Gabon : Bilie-By-Nze demande une réécriture du nouveau Code de la nationalité
La publication au Journal Officiel de l’ordonnance n°004/PR portant nouveau Code de la nationalité continue de susciter une levée de boucliers au sein de la classe politique gabonaise. Ainsi, à l’instar de l’ancien ministre Ali Akbar Onanga Y’Obegue, Fred Zehou Moussok ou Landry Abaga Essono, président du Syndicat des Magistrats (Synamag), Alain Claude Bilie-By-Nze, président du parti Ensemble pour le Gabon (EPG) a, lors d’une conférence de presse animé ce 1er avril 2026, tiré la sonnette d’alarme sur ce texte qu’il juge dangereux pour la cohésion sociale et les fondements de la République.
En effet, pour l’ancien Premier ministre, le recours à l’ordonnance, à quelques jours seulement de la rentrée parlementaire, constitue une faute de forme majeure. Il estime que sur des sujets aussi identitaires, la force ne doit pas primer sur la concertation. « La démocratie n’exclut pas la recherche du consensus. Et un texte comme celui dont nous parlons et qui est fondamental puisqu’il touche à la question de la nation et de la nationalité, le passage en force n’est pas une bonne chose », a-t-il déclaré, déplorant l’absence de dialogue préalable.
La création de « catégories » de Gabonais
Le cœur de la critique du leader d’EPG réside dans la hiérarchisation de la citoyenneté que ce nouveau Code semble instaurer.
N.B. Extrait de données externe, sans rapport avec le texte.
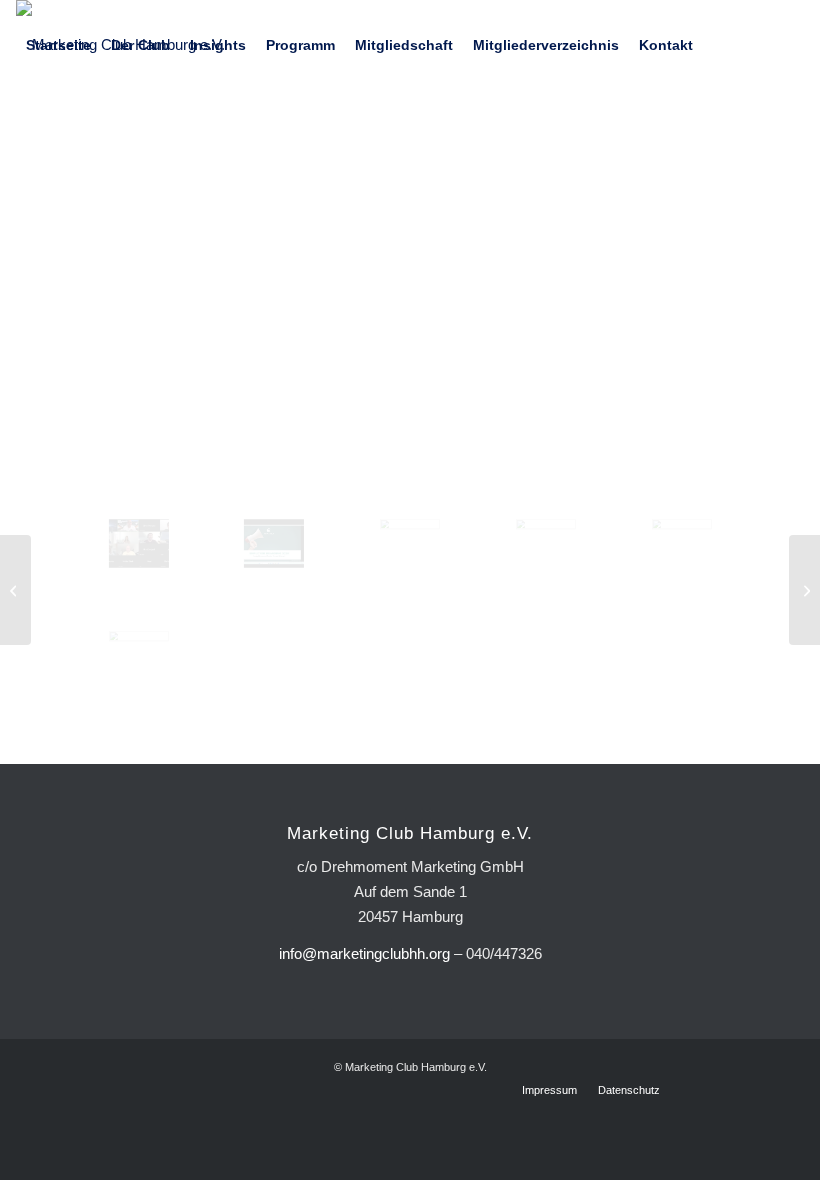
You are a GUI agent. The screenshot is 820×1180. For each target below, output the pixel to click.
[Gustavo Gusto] (804, 590)
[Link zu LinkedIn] (22, 134)
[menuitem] (58, 45)
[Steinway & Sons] (15, 590)
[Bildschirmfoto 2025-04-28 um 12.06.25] (274, 543)
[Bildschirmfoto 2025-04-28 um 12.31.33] (139, 655)
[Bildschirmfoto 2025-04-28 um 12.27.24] (546, 543)
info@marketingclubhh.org (364, 953)
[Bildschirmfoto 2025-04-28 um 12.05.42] (139, 543)
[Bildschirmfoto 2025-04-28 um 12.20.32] (410, 543)
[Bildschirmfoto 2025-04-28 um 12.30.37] (682, 543)
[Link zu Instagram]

En limitant l’accès à certaines hautes fonctions selon le mode d’acquisition de la nationalité, le texte brise, selon Alain Claude Bilie-By-Nze, l’égalité républicaine héritée des codes de 1962 et 1999.
L’ancien candidat à la présidentielle s’interroge sur l’absurdité de ces distinctions au sein des forces de défense ou de la magistrature. « Il y a des Gabonais qui peuvent tout faire, être militaires, prendre des balles pour défendre la nation, mais il ne peuvent pas être commandant ou directeur des opérations », a-t-il relevé. Pour lui, cette logique de discrimination est un poison. « On ne peut pas avoir une nationalité qui diffère en fonction des emplois occupés. », a-t-il martelé.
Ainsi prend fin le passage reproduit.